Dominic Sasse
11th July 1955 Crawley Down, England - 28th September 1992 Kathmandu, Nepal
I. "Into the Margin"
Foreword
(R) Junbesi Village, Solukhumbu District, Nepal.
“Awake again into the margin
which houses all manner of subtle fancies
yet still knowing awhile the enchanted deep
before night’s ink shall fade and morning admit
to let your ears renew charmed acquaintance
with the archaic melody of songbirds.”
These pages reproduce Dominic Sasse’s three volumes of poetry, together with transcriptions: The Ripening Kingdom (1994), The Jousting Meadow (1989) and Broken China (1986). I have attempted also German and French versions of The Ripening Kingdom.
I forget whether I read of Dominic Sasse in advance of the year (1994) that I spent teaching in and around Junbesi Village, Solukhumbu District, or on my return to Oxford. The Ripening Kingdom was not, after all, lost to the flames that consumed its author on a Nepalese mountainside, but rather published after his death from a MS that was recovered from a desk drawer in Ludlow, Shropshire. In either case, these ‘last poems’ work extraordinary power to evoke both a man whom I would like to have known and a country from which the imagination, whatever the passage of time, is never quite free.

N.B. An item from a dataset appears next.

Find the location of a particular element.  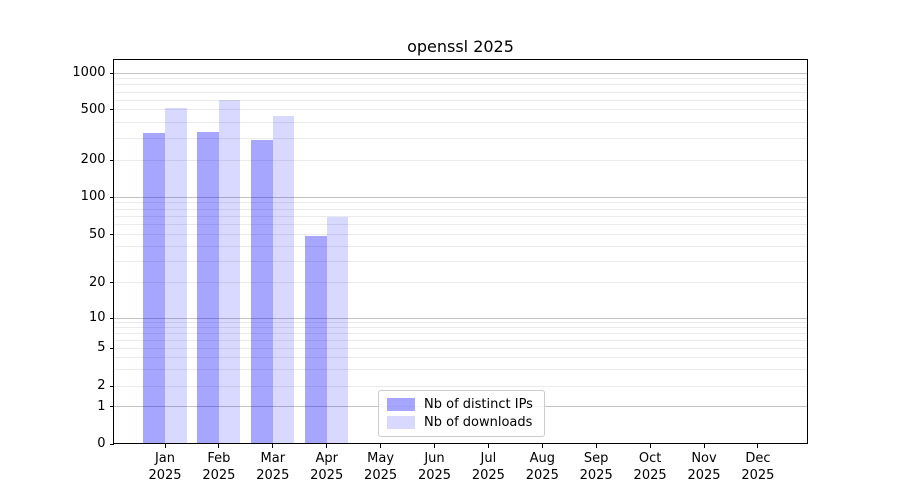

y-tick-label: 2 is located at coordinates (102, 386). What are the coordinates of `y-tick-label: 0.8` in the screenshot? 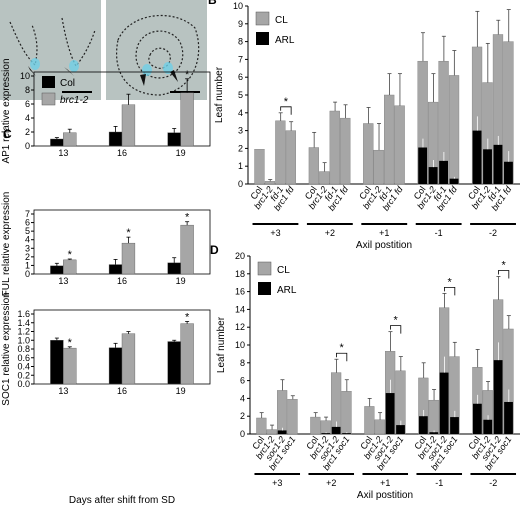 It's located at (24, 349).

The earlier work is somewhat lesser: the poet is in course of discovering his own ‘voice’. However, there are passages that are memorable for their recollection of Greece, in particular, and for this reason I reproduce The Jousting Meadow and Broken China in full.
RLH8th January, 2022
Obituary
(R) Dominic Sasse is commemorated (20:08) at the PIA Memorial Park, Lele, Nepal.
Dominic Sasse, poet, writer, traveller, born Crawley Down Sussex 11 July 1955, married 1978 Mary Macauley, died Kathmandu 28 September 1992.
The Airbus that crashed into a Nepali mountain on Monday robbed us of one of our most talented young romantic poets, Dominic Sasse. He had had two collections of his work published, Broken China (1986), and The Jousting Meadow, published by my firm, Forward Publishing, in 1989. He also contributed to many poetry magazines and journals all over the world from Norway to Africa. For the last two years he had been working with me on his third collection. Tragically we believe that the only copy was lost with him.
A proud and passionate man, Dominic Sasse was very much the image of a romantic poet. Big in physique and spirit, often contentious and forceful in his opinions, he left a lasting impression on everyone he met. His main concern was that people live truthfully both to themselves and to others. He wouldn't tolerate ‘bullshit’ in any form and was never shy of telling people so. He wrote most of all about love, a subject that he felt was going out of fashion in poetry.
At times a despairing romantic, he unashamedly went to the heart of the human condition. Described as ‘a remarkable poet’ by Peter Levi and a poet of ‘immaculate sentiments’ by the late George Barker, he was compared by one critic for his best-known poem, ‘A Song for the Synod’, to the young Tennyson:
Our Father who fashioned
the dew to tremble,
the wind to stir,
the sea to rise and fall,
forgive us our trespasses,
as we roam these urban pastures.
Our Father who lent us breath,
sight and song,
yet also fearful passion,
protect us from undue emotion,
flatter not our vanity,
for simple is our human nature.
Our Father who art in exile,
hallowed once was your name,
now cited in vain,
the cause of sectarian murder.
You have led us into Temptation
and left us unable to resist.
Born in Sussex, the son of a Gurkha army officer who himself never went to Nepal, Dominic Sasse went through a relatively brief education, leaving Cranleigh at 15 and then rejecting his place at Farnham Art College for the open road. Like many poets, he found numerous ways to make a living; from landscape gardening, one of his great passions, to driving an old London taxi around Turkey and Greece, where he later lived and wrote his first collection of poetry. A great traveller, he spent the last five years of his life founding a visitor’s lodge in the small village of Birethanti high in the Himalayas, his destination when his plane went down. Again, he had become a larger-than-life figure there, and he and his wife Mary provided hope, income and often much-needed medical welfare. Without him that small community will be desolate.